At times, Uys is so powerful and potent on his own that one feels a sigh of great relief when he actually puts on a dress. For a brief while, the dressing up allows for a comic distancing effect that allows us to get our bearings back. This happens, most happily, when Uys puts on the long red nails and the wig for Bambie Kellermann midway in the show. The widow of a high-ranking Nazi who has worked the sex shows of Europe, Bambie intersperses her comments about her husband's old circle of friends with her own observations on the current viral holocaust. But soon, the comic relief that Bambie engenders dissipates when she speculates, quite flippantly, that the First World's slowness in helping tackle South Africa's problem may be motivated by a subconscious desire to treat AIDS as a cull to get rid of blacks in the Third World.

In "Foreign Aids," Uys will not let us off the hook. And most of all, he will not let up so easily. No wonder the South African government's response to Uys's scathing criticisms has been equally sharp and severe. Early in October, a minister, Essop Pahad, put Uys down as a "house clown." An African National Congress spokesperson Smuts Ngonyama circulated a party response which states that "real life is not satire" and that "the country is not amused by [Uys's] grandiose posturing and attention-seeking comments that do not add any value whatsoever to nation-building. His comments are rather self-serving and belie a malicious agenda that does not have the interests of the nation or the country." The name-calling continues in "Foreign Aids," as Uys refers to President Mbeki as "Comrade Undertaker," adding: "He lies and so condemns his nation to death."

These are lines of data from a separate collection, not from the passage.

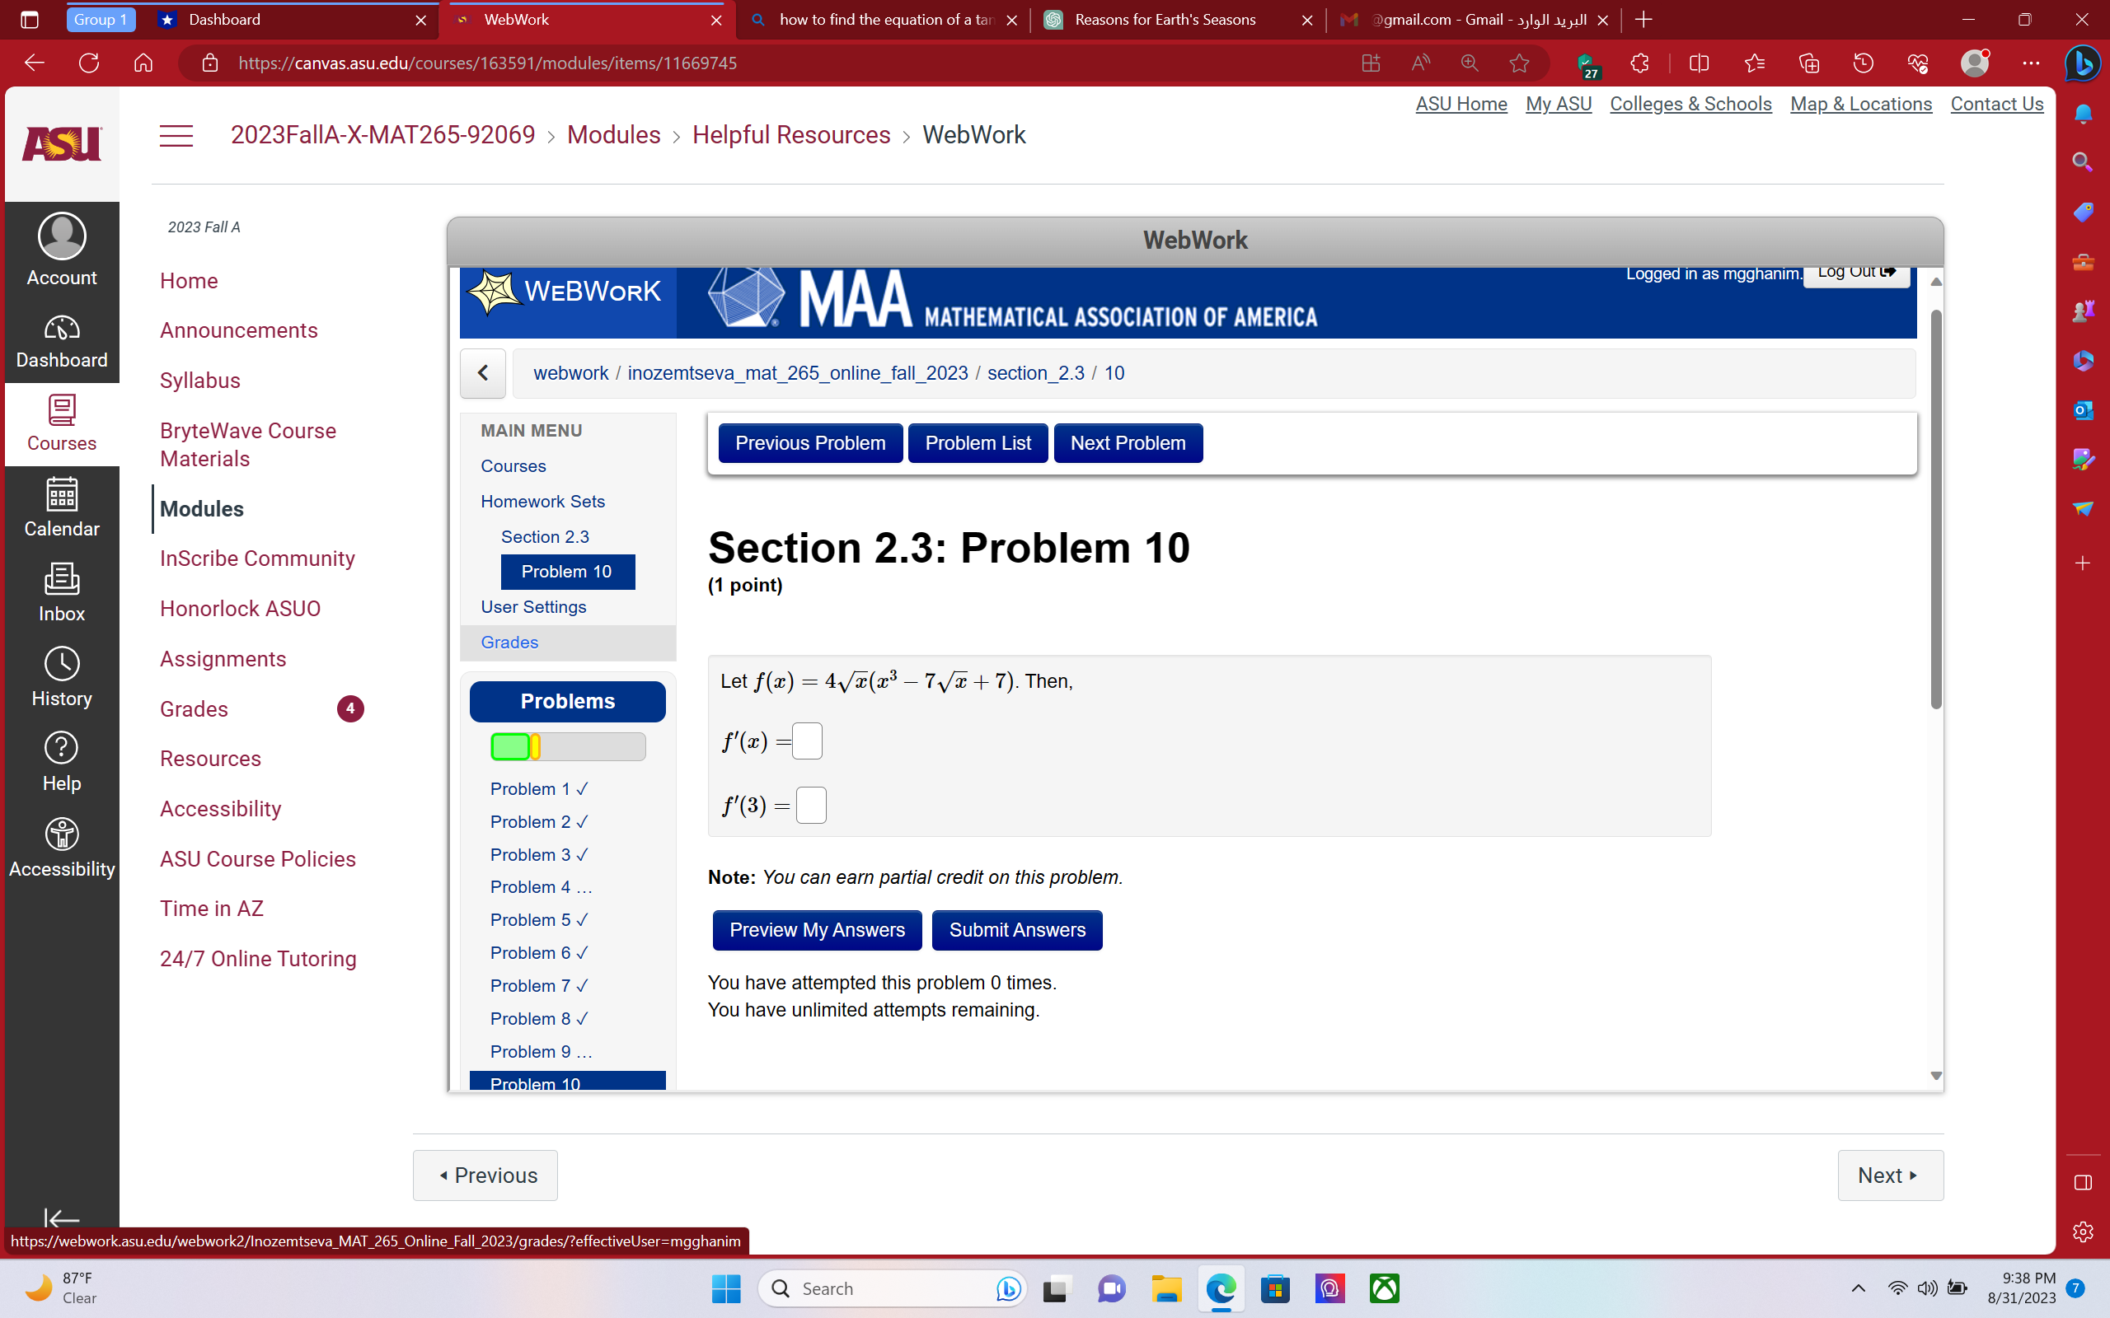The width and height of the screenshot is (2110, 1318).
Task: Click the Account avatar icon
Action: point(61,236)
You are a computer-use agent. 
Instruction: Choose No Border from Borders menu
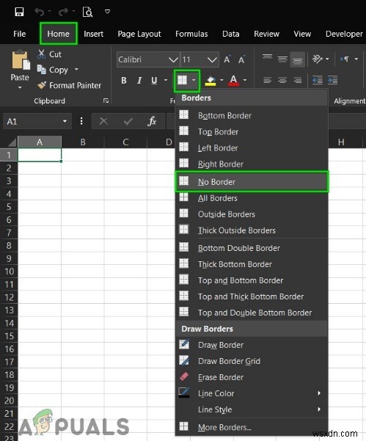tap(252, 182)
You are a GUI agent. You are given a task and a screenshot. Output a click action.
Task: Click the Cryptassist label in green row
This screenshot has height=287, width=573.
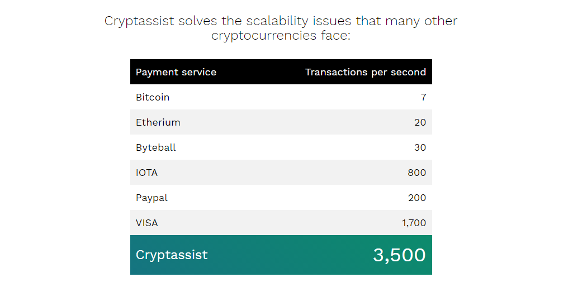pyautogui.click(x=172, y=255)
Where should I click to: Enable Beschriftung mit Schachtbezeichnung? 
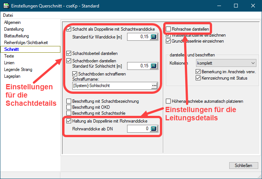(x=69, y=101)
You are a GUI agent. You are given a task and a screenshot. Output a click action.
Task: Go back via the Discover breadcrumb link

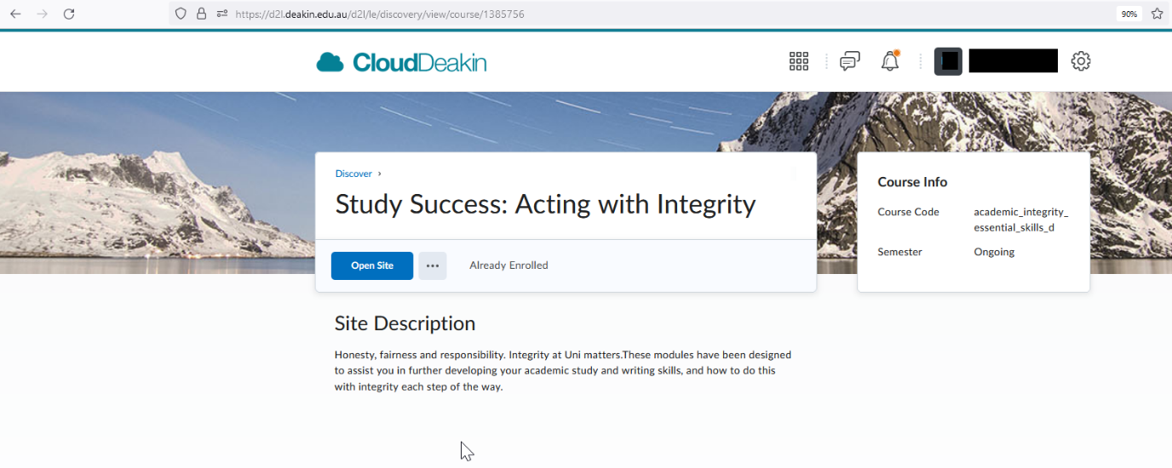tap(353, 174)
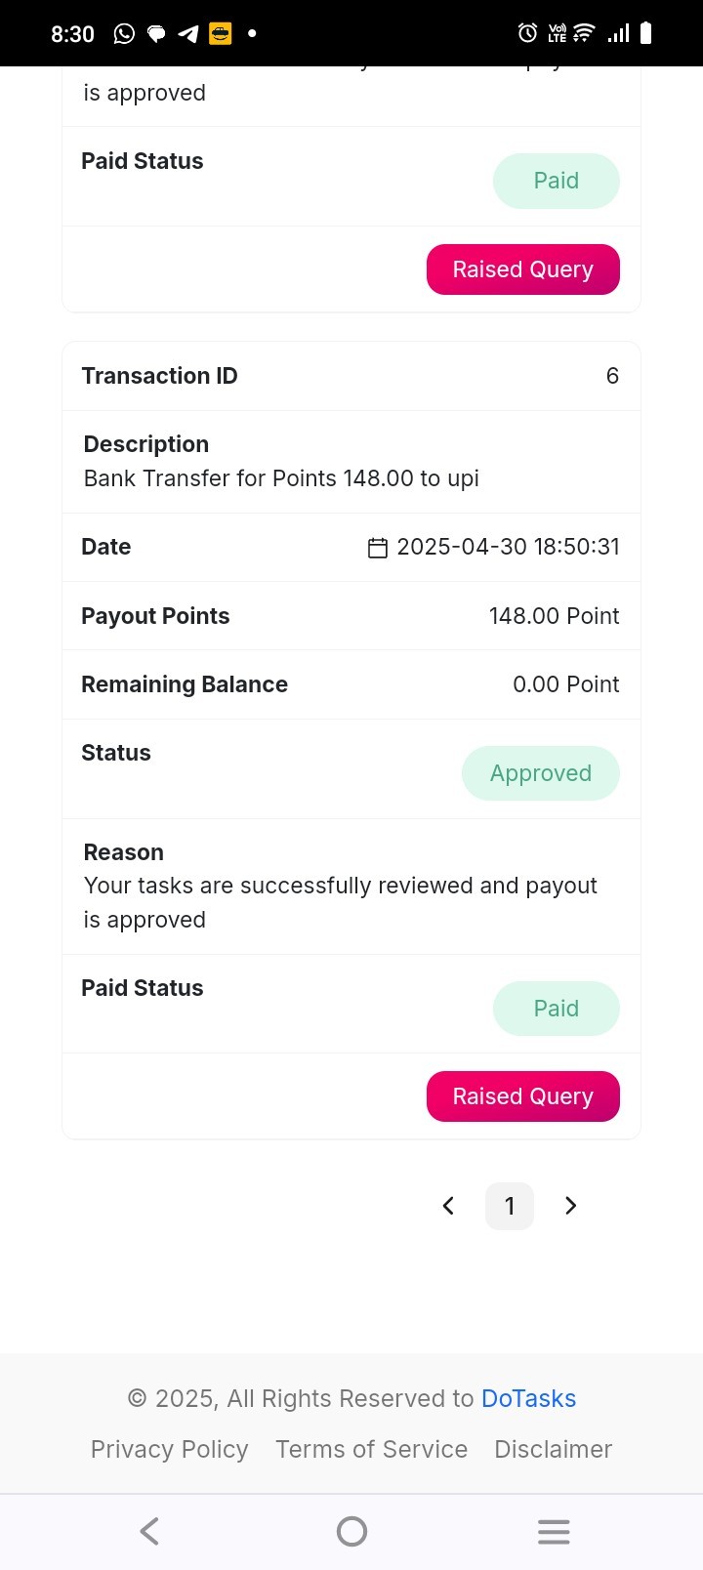Open recent apps with menu navigation button
The width and height of the screenshot is (703, 1570).
coord(554,1531)
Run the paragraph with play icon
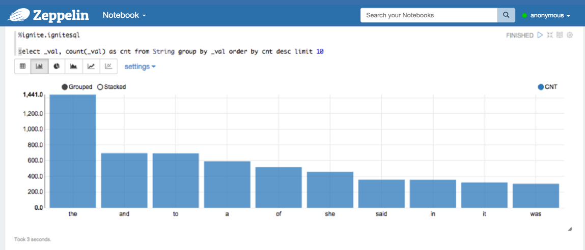 tap(540, 36)
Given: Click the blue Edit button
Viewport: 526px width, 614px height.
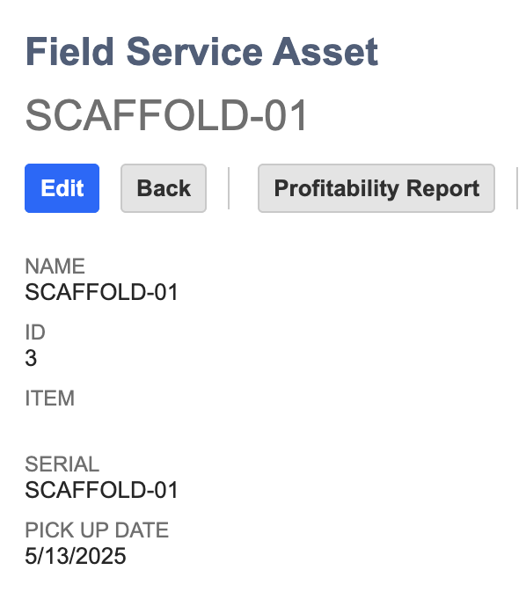Looking at the screenshot, I should click(62, 188).
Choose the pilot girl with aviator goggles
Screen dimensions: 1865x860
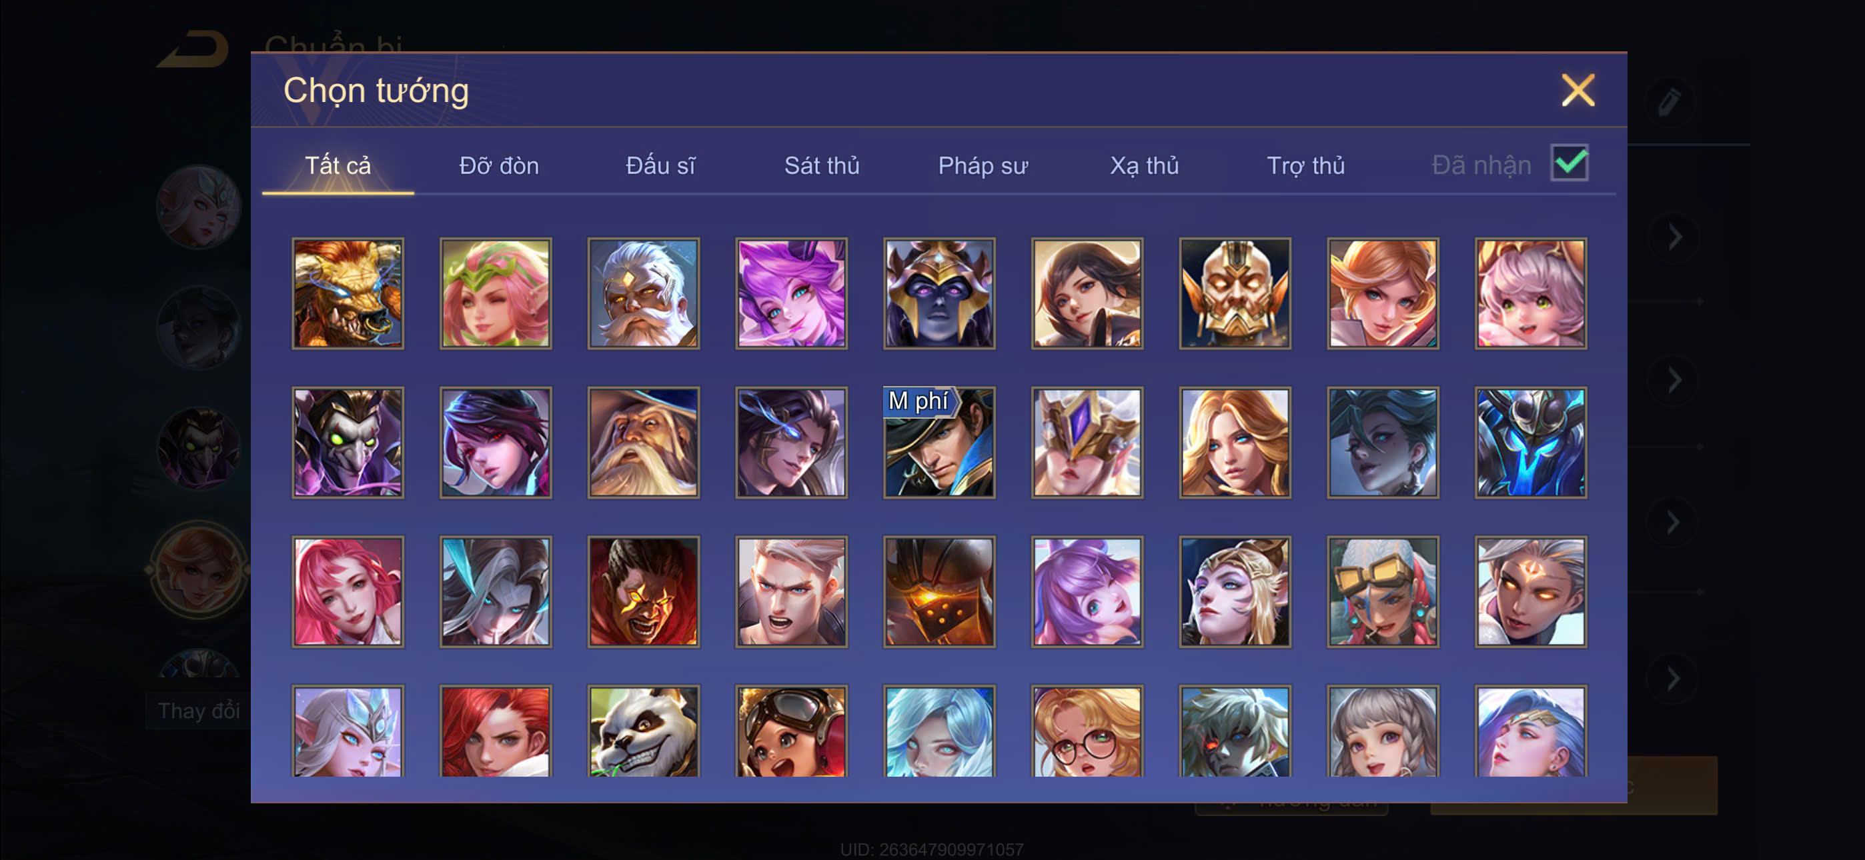click(791, 731)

One hopes that Uys will not be turned into a scapegoat in the political mess concerning the AIDS pandemic, for real lives (not reputations) are at stake here. (According to one statistic, about 10 per cent of South Africa's 42 million population is HIV-positive, with 7 million expected to be dying from the disease by 2010.) And "Foreign Aids," at its weakest, feels like a consciousness-raising session. But in a sense, South Africa now finds itself at that same place America found itself in the late 1980s, during the height of the AIDS deaths.

So Uys's decision in "Foreign Aids" to spend less time in drag and more time portraying himself (a white, 57-year-old gay man telling predominantly black schoolchildren about safe sex) is itself a red flag. "Foreign Aids" serves as a bitter comic's warning to the rest of the world of our common enemy--AIDS. "If just one child remembers something that will save his life, that's got to be worth it," Uys say, and he truly believes it in a way that should put Thabo Mbeki and the African National Congress to the deepest shame.

In "Foreign Aids," Pieter-Dirk Uys transcends drag. There was a time, not so long ago, when a man in a dress "did have useful influence on enlightenment in the days when there was a total absence of democracy in South Africa," as the South African government itself has confessed. And today, when there is an absence of compassion and common sense, Uys absolutely has the right to "act up."

[Gener]

Randy Gener, critic-at-large for The New York Theatre Wire, has written and directed his own plays, including "Wait for Me at the Bottom of the Pool" and "Love Seats for Virginia Woolf."